**Input for this task:**
=== Begin Enclosure ===

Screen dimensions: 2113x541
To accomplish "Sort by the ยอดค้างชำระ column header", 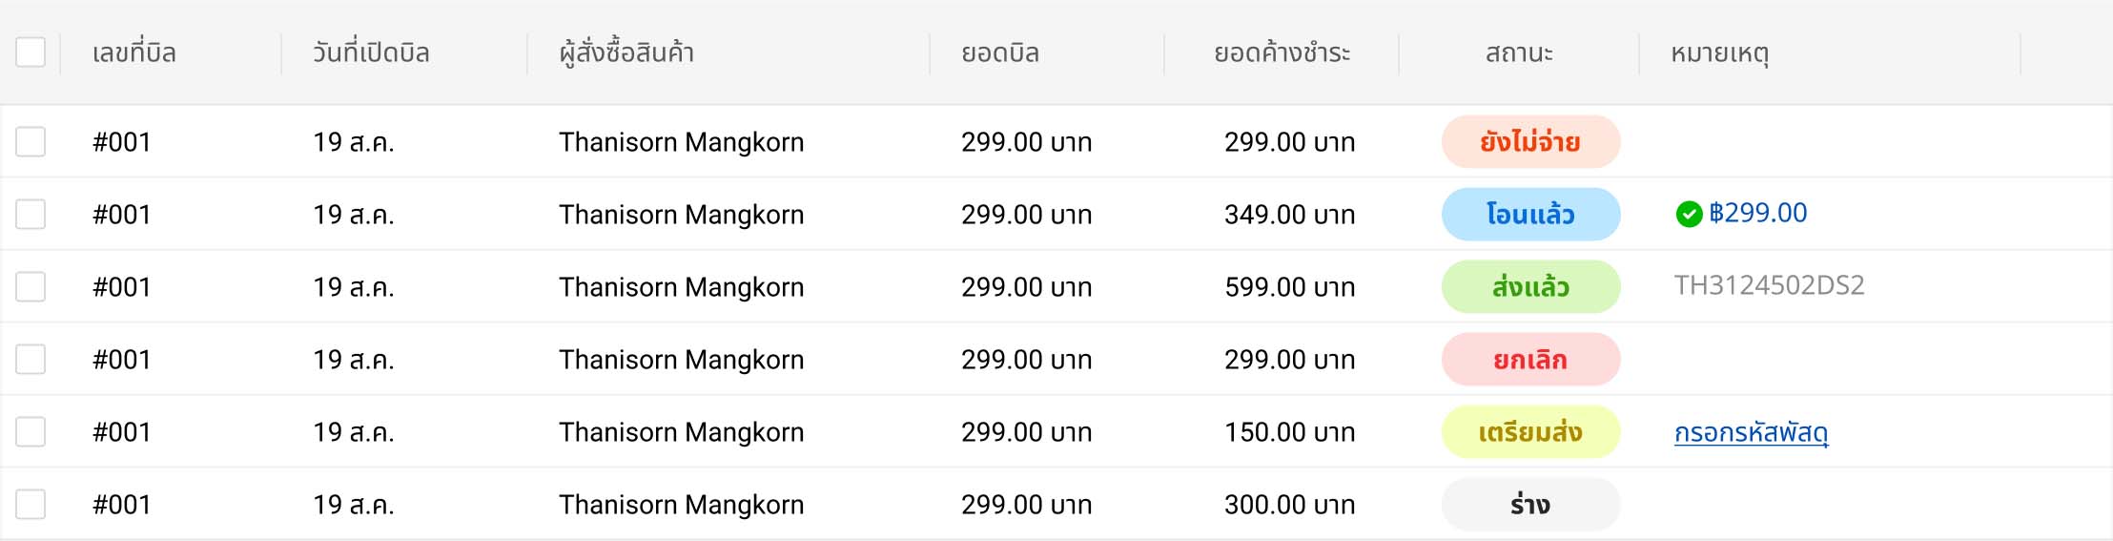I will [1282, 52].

=== End Enclosure ===
=== Begin Enclosure ===

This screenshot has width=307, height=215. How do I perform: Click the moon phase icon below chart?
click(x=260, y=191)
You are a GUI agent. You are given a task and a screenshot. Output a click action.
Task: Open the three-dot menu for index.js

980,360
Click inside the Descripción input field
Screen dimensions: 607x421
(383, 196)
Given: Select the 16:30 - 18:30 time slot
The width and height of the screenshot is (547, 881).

=== End Enclosure ===

**What is being asked:** For this exercise, repeat exactly the lines of the data above from the one with "Task: Open the three-dot menu for index.js" down to the one with "The width and", both end lines included.

**Written response:**
Task: Open the three-dot menu for index.js

980,360
Click inside the Descripción input field
Screen dimensions: 607x421
(383, 196)
Given: Select the 16:30 - 18:30 time slot
The width and height of the screenshot is (547, 881).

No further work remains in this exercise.